Prompt >> Once you reach the line that holds "Task: Expand the 财务消息 plus icon" in the listing below, output it and every line after it through the line that holds "This screenshot has width=1000, height=427.", word for word.

□ □ □ □ □

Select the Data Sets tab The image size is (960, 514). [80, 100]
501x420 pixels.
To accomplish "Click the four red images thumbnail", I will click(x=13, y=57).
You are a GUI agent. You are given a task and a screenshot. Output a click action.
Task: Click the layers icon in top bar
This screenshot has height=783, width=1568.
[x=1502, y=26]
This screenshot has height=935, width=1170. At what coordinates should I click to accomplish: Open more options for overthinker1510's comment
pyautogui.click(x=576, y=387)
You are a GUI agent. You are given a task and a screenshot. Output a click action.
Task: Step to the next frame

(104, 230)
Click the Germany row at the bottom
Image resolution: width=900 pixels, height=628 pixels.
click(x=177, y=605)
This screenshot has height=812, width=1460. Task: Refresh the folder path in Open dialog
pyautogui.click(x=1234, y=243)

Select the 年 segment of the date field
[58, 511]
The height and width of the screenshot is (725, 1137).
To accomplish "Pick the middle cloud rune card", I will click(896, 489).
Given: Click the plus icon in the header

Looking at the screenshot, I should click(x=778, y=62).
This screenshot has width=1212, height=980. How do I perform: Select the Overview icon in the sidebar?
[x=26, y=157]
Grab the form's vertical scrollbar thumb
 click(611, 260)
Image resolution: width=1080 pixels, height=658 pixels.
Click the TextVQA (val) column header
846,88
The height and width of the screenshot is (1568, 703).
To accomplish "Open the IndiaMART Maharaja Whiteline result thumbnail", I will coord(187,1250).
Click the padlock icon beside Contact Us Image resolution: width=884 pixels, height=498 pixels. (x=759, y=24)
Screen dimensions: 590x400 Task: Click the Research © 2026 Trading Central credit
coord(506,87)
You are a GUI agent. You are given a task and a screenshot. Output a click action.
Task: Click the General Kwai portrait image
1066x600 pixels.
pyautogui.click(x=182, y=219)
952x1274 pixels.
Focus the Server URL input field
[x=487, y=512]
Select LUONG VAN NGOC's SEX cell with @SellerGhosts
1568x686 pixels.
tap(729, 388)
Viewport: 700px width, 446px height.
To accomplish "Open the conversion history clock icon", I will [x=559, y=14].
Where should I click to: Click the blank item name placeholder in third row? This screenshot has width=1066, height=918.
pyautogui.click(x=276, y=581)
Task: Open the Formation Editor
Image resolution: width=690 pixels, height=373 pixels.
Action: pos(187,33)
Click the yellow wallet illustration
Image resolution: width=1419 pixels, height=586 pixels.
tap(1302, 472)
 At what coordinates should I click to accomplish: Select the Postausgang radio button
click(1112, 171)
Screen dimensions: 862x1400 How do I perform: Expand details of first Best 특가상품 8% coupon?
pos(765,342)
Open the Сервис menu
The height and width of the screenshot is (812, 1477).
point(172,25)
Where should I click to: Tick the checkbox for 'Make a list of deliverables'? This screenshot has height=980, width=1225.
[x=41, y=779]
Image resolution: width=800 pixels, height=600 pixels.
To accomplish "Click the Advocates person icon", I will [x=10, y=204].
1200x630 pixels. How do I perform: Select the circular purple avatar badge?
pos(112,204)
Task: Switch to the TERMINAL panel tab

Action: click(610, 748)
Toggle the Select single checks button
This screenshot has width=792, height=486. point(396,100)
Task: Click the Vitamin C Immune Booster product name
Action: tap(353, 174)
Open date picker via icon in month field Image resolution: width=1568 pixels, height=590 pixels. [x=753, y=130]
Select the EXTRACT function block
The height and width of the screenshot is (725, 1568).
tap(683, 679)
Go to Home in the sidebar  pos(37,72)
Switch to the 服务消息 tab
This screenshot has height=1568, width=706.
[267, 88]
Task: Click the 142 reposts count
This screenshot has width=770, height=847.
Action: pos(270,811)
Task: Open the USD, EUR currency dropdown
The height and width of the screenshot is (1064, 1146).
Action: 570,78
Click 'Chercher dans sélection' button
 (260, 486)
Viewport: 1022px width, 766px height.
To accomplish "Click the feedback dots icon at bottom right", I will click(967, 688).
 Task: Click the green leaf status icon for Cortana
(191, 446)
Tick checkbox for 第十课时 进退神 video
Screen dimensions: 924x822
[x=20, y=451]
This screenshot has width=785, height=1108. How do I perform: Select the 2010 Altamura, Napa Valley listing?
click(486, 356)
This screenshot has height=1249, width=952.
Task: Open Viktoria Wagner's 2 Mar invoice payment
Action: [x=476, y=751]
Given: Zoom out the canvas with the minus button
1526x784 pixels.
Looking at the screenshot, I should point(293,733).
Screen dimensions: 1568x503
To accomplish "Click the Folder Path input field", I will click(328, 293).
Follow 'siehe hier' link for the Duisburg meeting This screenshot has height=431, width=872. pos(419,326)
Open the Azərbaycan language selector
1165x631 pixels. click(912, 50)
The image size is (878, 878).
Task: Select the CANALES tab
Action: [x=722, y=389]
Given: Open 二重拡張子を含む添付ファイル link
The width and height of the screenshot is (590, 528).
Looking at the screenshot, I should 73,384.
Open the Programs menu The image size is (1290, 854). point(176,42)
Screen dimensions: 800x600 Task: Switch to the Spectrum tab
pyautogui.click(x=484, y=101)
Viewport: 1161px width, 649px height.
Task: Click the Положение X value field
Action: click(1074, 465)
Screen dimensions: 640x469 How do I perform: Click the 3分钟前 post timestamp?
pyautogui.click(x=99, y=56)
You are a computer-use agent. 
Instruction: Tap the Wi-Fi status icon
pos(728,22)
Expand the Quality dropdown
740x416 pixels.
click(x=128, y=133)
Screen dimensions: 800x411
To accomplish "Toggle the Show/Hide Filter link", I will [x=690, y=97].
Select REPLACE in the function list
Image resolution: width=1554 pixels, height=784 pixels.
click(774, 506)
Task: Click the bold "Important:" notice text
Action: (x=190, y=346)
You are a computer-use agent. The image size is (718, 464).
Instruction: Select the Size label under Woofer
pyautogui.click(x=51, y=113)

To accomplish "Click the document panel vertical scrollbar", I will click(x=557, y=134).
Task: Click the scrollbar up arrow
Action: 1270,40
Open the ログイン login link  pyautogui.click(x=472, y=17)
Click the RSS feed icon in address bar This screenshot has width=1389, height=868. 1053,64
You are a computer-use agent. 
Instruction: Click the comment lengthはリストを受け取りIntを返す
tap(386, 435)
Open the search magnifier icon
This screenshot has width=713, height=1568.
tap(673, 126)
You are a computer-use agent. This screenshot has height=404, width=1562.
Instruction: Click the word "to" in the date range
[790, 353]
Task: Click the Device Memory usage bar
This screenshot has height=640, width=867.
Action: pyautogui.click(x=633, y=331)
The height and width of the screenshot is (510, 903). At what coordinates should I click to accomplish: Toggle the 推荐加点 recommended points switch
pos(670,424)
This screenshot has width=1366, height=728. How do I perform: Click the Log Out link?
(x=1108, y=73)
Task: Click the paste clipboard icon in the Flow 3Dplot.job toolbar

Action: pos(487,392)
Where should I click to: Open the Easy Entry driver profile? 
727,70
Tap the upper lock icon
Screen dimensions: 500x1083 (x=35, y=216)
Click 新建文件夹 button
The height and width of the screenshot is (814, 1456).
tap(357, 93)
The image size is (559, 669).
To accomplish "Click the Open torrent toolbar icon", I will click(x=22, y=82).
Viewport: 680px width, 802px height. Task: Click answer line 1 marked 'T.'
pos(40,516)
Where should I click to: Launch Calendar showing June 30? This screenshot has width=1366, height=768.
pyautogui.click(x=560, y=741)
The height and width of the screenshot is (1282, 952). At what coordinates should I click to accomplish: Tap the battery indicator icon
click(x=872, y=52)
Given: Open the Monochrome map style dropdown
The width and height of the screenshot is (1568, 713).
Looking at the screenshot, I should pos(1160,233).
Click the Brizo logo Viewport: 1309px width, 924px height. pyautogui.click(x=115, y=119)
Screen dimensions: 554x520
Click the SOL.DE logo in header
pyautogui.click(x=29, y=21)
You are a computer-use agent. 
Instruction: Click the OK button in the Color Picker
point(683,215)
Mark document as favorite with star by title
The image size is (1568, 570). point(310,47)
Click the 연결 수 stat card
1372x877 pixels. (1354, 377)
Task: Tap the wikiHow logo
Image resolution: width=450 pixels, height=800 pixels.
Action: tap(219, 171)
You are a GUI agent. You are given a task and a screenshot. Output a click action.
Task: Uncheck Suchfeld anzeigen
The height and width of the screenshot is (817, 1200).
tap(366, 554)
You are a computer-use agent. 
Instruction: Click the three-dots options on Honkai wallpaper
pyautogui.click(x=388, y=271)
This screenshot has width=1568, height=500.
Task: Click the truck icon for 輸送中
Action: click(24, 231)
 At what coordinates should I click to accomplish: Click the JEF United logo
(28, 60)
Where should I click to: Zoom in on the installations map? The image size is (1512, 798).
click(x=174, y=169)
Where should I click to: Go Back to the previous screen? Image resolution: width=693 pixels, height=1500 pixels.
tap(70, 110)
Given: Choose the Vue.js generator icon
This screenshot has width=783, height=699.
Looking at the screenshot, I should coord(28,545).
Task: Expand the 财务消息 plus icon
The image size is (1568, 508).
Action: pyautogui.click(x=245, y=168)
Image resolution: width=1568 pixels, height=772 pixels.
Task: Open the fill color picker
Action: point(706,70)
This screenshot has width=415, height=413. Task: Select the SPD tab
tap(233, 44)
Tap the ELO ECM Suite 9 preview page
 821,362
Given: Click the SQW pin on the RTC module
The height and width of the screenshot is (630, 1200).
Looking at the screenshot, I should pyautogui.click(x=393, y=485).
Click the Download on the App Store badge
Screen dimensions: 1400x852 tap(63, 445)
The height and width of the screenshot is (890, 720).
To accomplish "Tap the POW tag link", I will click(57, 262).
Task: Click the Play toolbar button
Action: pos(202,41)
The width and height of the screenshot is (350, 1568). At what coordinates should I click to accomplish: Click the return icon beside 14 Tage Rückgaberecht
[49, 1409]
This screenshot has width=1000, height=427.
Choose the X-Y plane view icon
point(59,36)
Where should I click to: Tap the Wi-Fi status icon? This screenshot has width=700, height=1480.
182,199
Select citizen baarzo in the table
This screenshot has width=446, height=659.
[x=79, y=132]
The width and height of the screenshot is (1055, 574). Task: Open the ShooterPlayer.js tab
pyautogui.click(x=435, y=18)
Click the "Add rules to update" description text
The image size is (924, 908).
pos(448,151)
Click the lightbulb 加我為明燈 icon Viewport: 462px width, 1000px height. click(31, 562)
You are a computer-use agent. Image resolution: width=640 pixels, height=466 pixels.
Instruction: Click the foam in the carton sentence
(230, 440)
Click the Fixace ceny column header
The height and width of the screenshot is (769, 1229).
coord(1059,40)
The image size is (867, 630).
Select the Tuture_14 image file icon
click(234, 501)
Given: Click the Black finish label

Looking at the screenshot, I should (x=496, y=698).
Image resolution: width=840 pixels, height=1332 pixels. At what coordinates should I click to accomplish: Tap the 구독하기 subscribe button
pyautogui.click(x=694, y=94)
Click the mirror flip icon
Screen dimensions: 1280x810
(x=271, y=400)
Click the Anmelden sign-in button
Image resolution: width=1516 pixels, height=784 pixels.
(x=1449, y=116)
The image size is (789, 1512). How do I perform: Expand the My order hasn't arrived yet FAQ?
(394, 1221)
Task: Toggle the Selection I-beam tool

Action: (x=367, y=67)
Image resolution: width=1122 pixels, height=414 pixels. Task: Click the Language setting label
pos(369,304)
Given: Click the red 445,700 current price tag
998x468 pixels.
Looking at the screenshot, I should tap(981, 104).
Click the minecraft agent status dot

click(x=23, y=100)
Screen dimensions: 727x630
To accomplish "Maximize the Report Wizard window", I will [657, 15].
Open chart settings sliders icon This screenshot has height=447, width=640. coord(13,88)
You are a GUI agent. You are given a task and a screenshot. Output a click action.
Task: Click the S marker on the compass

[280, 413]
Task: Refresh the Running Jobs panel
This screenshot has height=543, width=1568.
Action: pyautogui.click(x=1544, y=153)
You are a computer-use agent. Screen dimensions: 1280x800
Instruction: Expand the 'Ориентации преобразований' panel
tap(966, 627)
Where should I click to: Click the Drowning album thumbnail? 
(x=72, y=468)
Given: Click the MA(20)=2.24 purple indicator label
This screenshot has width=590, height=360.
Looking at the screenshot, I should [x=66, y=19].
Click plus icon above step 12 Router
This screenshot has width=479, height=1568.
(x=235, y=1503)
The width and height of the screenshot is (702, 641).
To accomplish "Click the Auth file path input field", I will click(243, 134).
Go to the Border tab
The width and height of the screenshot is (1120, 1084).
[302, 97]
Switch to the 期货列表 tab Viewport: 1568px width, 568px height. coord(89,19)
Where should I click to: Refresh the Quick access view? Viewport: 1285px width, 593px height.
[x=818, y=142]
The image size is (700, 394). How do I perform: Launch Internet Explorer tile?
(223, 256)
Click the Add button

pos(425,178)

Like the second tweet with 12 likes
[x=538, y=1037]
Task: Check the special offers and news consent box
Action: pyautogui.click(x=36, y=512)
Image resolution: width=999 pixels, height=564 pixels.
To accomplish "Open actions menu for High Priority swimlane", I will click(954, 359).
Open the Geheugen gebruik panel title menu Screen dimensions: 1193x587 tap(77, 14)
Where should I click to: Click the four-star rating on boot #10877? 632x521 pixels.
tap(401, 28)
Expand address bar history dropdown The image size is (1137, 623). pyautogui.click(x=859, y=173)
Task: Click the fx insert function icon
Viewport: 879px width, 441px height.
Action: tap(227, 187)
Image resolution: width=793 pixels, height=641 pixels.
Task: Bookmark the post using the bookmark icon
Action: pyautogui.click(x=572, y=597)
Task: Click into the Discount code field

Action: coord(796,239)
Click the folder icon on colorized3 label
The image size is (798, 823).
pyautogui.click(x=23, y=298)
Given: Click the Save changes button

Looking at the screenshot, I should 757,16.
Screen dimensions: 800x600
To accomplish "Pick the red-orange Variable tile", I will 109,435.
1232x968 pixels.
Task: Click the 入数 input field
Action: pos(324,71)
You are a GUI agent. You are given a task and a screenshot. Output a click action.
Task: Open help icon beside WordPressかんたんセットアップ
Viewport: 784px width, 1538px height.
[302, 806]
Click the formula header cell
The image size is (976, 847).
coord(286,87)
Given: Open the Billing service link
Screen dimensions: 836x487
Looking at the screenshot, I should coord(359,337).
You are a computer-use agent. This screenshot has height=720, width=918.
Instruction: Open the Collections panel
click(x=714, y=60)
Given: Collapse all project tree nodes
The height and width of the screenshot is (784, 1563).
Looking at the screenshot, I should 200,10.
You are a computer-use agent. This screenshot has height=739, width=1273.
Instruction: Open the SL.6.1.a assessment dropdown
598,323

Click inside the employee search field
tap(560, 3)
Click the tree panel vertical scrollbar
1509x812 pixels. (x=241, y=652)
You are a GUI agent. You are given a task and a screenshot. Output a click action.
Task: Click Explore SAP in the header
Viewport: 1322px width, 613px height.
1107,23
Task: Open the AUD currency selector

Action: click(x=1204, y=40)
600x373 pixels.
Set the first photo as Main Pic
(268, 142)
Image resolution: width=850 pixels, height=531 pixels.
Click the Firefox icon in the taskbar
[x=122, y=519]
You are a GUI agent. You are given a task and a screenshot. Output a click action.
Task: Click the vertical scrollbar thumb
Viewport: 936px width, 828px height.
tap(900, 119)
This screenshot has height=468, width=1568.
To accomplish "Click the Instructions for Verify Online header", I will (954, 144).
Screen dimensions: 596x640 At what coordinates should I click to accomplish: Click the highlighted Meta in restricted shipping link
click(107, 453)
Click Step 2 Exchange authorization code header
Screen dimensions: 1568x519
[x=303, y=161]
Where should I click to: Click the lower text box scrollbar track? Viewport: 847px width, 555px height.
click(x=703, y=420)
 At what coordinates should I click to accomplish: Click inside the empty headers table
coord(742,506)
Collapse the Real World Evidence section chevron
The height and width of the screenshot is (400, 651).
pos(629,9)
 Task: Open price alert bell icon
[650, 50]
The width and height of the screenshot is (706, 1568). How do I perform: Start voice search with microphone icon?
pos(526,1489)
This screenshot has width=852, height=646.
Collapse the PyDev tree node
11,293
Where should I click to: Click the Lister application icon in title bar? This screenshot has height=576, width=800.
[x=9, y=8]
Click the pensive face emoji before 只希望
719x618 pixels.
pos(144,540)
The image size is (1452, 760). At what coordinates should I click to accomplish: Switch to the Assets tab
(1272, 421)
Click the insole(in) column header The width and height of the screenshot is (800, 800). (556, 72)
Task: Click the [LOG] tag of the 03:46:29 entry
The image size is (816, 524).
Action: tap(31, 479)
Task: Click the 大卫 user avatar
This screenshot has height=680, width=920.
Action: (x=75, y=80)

□ □ □ □ □

Response to the exercise >>
Task: Expand the 财务消息 plus icon
The image size is (1568, 508).
Action: pyautogui.click(x=245, y=168)
Image resolution: width=1568 pixels, height=772 pixels.
Task: Open the fill color picker
Action: point(706,70)
This screenshot has width=415, height=413. Task: Select the SPD tab
tap(233, 44)
Tap the ELO ECM Suite 9 preview page
 821,362
Given: Click the SQW pin on the RTC module
The height and width of the screenshot is (630, 1200).
Looking at the screenshot, I should pyautogui.click(x=393, y=485).
Click the Download on the App Store badge
Screen dimensions: 1400x852 tap(63, 445)
The height and width of the screenshot is (890, 720).
To accomplish "Tap the POW tag link", I will click(57, 262).
Task: Click the Play toolbar button
Action: pos(202,41)
The width and height of the screenshot is (350, 1568). At what coordinates should I click to accomplish: Click the return icon beside 14 Tage Rückgaberecht
[49, 1409]
This screenshot has width=1000, height=427.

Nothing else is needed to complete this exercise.